Toledo Mayor Mike Bell, center, Lowell Metzger, contracts manager for Rudolph/Libbe, Inc., left, and Dave Dysert, administrator of engineering services, right, talk about the Promenade Park Phase II construction project. An artist's rendering of the park stands to the left.
The Blade/Dave Zapotosky
Mayor Mike Bell today announced the start of construction for the second phase of improvements at downtown's Promenade Park.
“This is one of the quality-of-life issues we have been talking about,” Mayor Bell said during a morning news conference at the park.
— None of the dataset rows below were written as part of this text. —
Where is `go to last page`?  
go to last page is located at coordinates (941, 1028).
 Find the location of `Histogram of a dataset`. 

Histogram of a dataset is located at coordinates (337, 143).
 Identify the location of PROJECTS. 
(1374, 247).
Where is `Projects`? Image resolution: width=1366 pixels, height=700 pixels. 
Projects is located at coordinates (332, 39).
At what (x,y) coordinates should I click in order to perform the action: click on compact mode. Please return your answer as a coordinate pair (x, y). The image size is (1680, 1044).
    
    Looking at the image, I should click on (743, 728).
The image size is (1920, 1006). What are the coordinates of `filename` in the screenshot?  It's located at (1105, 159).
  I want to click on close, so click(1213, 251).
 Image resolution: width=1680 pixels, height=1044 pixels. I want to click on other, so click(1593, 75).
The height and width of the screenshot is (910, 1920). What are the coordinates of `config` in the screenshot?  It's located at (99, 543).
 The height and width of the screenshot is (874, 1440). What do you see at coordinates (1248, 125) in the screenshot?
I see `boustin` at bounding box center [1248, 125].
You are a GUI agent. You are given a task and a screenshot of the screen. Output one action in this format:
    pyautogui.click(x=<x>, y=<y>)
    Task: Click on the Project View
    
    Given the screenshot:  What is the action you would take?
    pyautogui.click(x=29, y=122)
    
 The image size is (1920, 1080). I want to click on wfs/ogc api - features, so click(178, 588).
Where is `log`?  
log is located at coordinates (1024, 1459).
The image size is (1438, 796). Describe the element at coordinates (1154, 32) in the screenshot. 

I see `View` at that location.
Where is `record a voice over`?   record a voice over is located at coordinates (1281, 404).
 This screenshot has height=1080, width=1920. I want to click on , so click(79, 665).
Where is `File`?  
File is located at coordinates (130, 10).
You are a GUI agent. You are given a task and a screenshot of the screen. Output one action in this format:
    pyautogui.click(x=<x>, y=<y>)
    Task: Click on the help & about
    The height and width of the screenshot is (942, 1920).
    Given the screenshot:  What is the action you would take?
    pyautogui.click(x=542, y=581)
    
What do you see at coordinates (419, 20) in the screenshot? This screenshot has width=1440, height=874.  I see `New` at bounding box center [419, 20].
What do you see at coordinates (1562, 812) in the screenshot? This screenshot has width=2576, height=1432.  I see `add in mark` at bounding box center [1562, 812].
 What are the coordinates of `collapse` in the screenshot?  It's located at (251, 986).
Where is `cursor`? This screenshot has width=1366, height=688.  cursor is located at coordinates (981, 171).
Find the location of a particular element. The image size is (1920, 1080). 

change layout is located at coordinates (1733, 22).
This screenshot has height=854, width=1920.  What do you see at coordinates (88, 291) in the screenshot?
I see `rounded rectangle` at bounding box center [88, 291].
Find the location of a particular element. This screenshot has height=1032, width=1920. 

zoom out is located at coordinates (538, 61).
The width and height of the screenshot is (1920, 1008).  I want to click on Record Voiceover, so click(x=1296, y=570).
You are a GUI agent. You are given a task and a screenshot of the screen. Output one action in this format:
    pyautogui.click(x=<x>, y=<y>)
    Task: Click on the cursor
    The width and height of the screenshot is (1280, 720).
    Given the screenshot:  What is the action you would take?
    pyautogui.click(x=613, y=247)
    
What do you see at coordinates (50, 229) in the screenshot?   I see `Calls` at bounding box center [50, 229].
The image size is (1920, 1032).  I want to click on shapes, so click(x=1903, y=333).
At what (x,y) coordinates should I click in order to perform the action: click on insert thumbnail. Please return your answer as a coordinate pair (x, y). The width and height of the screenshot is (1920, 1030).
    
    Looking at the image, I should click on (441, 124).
The mayor first released details of the second phase of his plans to turn Promenade Park into a more usable green space back in February. He said the redesigned park is part of his plan to put some pizzazz in the area, make it more usable for concerts, and draw people toward the waterfront. Part of the mayor's goal is to create a place that helps economic development in the downtown area, he said.
The second phase only will cost taxpayers more than $1.96 million. It will include improving an area close to Summit Street with parallel parking, low landscape planters with benches, brick pavers, specialty finish concrete, trees, retail carts, steps, a garden, and seating.
In 2012, a month after Toledo City Council ended opposition to the mayor's plan to revitalize the park, the first phase of renovation got under way.
Beginning July 9, 2012, workers with heavy equipment began hauling huge amounts of soil to the old Federal Building site adjacent to Promenade Park and the nearby former Toledo Edison steam plant. Earth moving equipment operators sculpted the grounds to elevate the site, filled in Water Street next to it, and connected the land with the current Promenade Park site along the Maumee River. The plan is to double the size of the park and create a graded slope from North Summit Street down to the river.
A $2.2 million leftover from a state loan previously allocated for a public portion of the Marina District in East Toledo was rededicated for Promenade Park.
Future plans include a splash pad for children, a concert lawn amphitheater, and “green rooms” for performers. Mayor Bell said the city will need private funding for those added amenities.
David Dysard, planning administrator at the city division of engineering services, said the city does not have cost estimates for the amphitheater and splash pad.